Sur ce tableau réalisé sur une planche de bois de construction encore marquée du nom de son fabricant, il a, en quelques gestes, éraflé et gravé l’image d’un homme s’acharnant sur un mur une masse à la main.
Berlin, son mur absolu, celui d’une frontière totalitaire absurde, symbole de l’enfermement étatique de tout un peuple. Cette image et l’événement dont elle résulte, sonnent, pour la génération de l’artiste le glas de la post modernité. Après la chute du mur, le tourbillon libéral a accéléré l’érosion inéluctable de nos convictions et la planète est partie en vrille. Nous vivons aujourd’hui les répliques perpétuelles des atermoiements cyniques de Yalta. Ce mur entre en écho avec d’autres aux apparences plus anodines, plus quotidiennes de bâtiments en construction.
Immeubles dont l’état oscille entre chantier et ruine, images partiellement achevées qui malgré la rigueur des lignes et des perspectives, laissent subsister le flou d’une exactitude incertaine.

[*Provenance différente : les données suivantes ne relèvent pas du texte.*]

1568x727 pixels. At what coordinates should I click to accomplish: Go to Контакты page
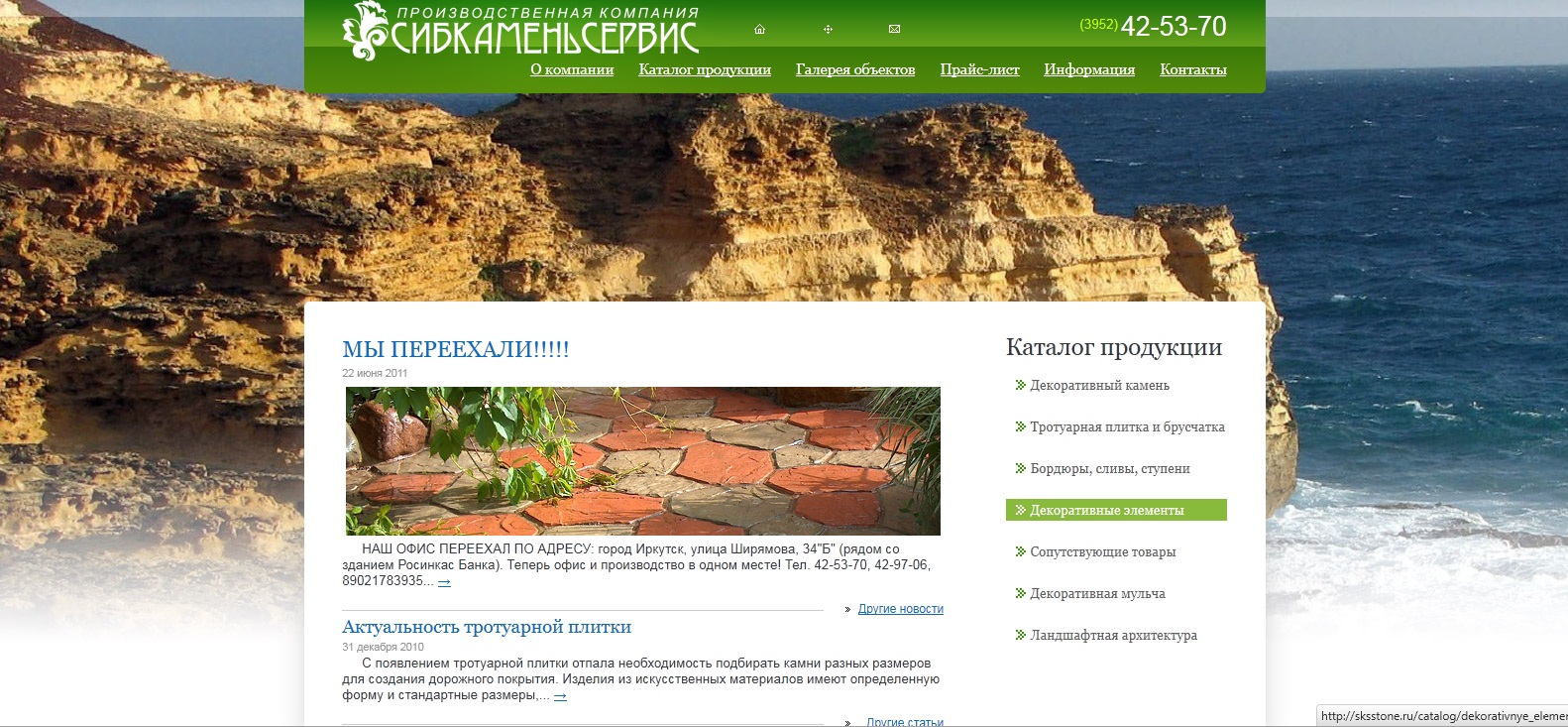(x=1193, y=69)
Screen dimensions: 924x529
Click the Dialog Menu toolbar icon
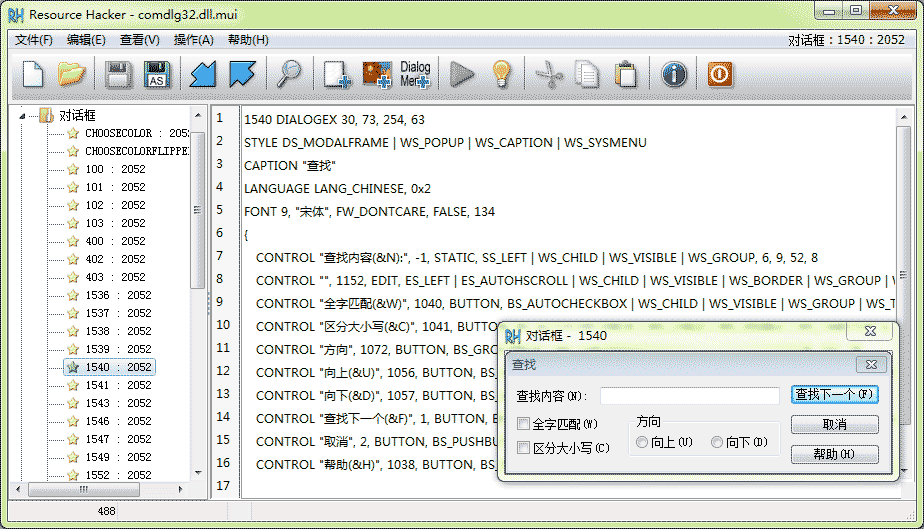[x=415, y=74]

C’est à cet endroit précis que la touche picturale de Jean Denant remplit son office perturbateur, maintenant le doute dans un territoire d’où toute certitude est bannie.
L’objectif ultime est de laisser une empreinte, trace singulière parce que fragile. Mais une œuvre de qualité n’est-elle pas celle qui se grandit de ses propres paradoxes ? De tous temps, les artistes ont repoussé les limites des méthodes de conservation des œuvres. Jean Denant rejoint ici, Rauschenberg ou les nouveaux réalistes par l’usage de matériaux aux pouvoirs symboliques puissants mais aux vertus de conservation limitées. Il s’inscrit dans son temps non seulement par l’acuité de ses thématiques mais aussi par l’audace et la pertinence de ses choix plastiques. 
 
Comme disait Deleuze, « il faut bégayer son propre langage ». Chez Jean Denant, ce bégaiement engendre un écho qui s’amplifie d’œuvre en œuvre et donne à son travail, en partie consacré au doute, une assurance toute entière contenue dans sa force plastique.
Manuel Pomar, directeur du centre d’art Lieu-Commun, Toulouse.